### Extracted material
★ ★ ★ ★
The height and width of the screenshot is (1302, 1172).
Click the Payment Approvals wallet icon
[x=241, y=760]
★ ★ ★ ★
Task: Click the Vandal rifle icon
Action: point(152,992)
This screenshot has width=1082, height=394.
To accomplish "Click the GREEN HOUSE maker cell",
★ ★ ★ ★
### Task instructions
Lines that hold the word "width" are the ones to copy from the entries above.

### Exercise result
The height and width of the screenshot is (1302, 1172).
This screenshot has width=1082, height=394.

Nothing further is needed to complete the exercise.